I’m trying to take an image taken in through a scanner (or possibly mobile phone camera) of varying quality and distortion, and re-align it with the base image (the one generated through photoshop, before it’s printed and scanned) to be as close as possible.
The image has four thick corner points at each of the corners, which I’ve been using a primitive method to find the four points of, then using a perspective transform on the scanned image. However, my algorithm is completely brute-force and highly breakable.
I’ve tried using cvGoodFeaturesToTrack(), but I can’t come up with an accurate way of making sure the four points for calibration are accurate under all circumstances. I’ve thought of using template matching, but it doesn’t seem like it will work reliably under a variety of distortions. I’m seeing a lot of methods to do specific tasks, like finding contours, key points, lines, etc., but no indications of what do actually do with them.

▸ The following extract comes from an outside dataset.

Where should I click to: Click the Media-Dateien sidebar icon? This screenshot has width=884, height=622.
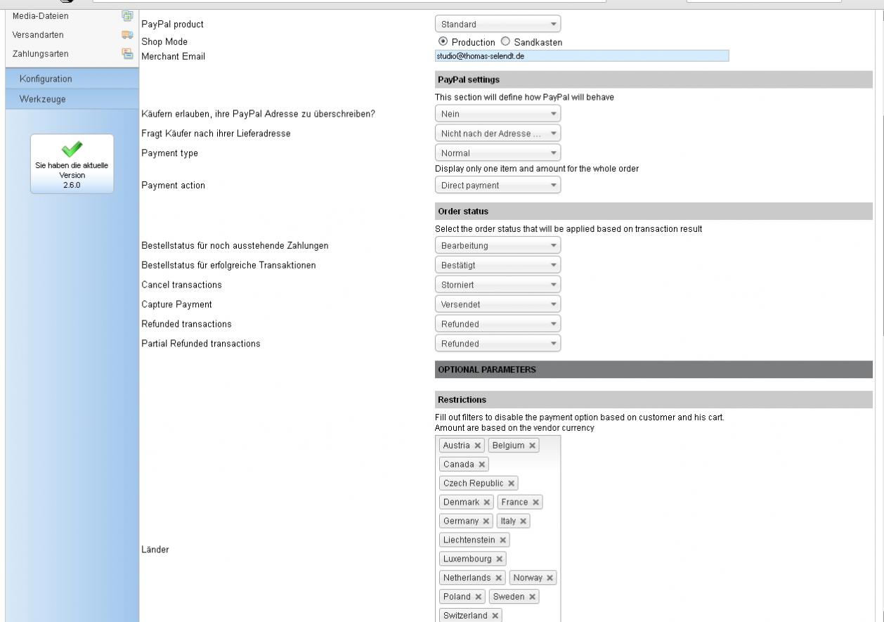(x=127, y=16)
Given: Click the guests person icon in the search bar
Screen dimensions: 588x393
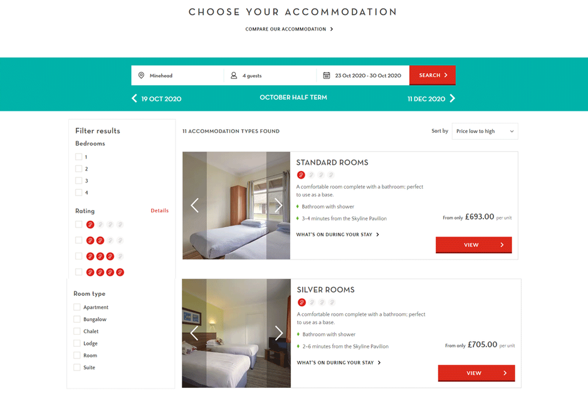Looking at the screenshot, I should coord(232,75).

Is there a better way that I’m just not seeing?
Thanks!
The classical approach is binarization and blob analysis: find the pixels darker than a threshold and group them when they touch (connected components analysis). Keep the groups that have a dot shape (good circularity) and an area in the expected range. Use the center of gravity. This should be accurate enough for your reference points.
You may want to reduce false detections of the corner dots because of the nearby features in the image. An option for better discriminance is to use rings instead of disks and look for blobs with a hole.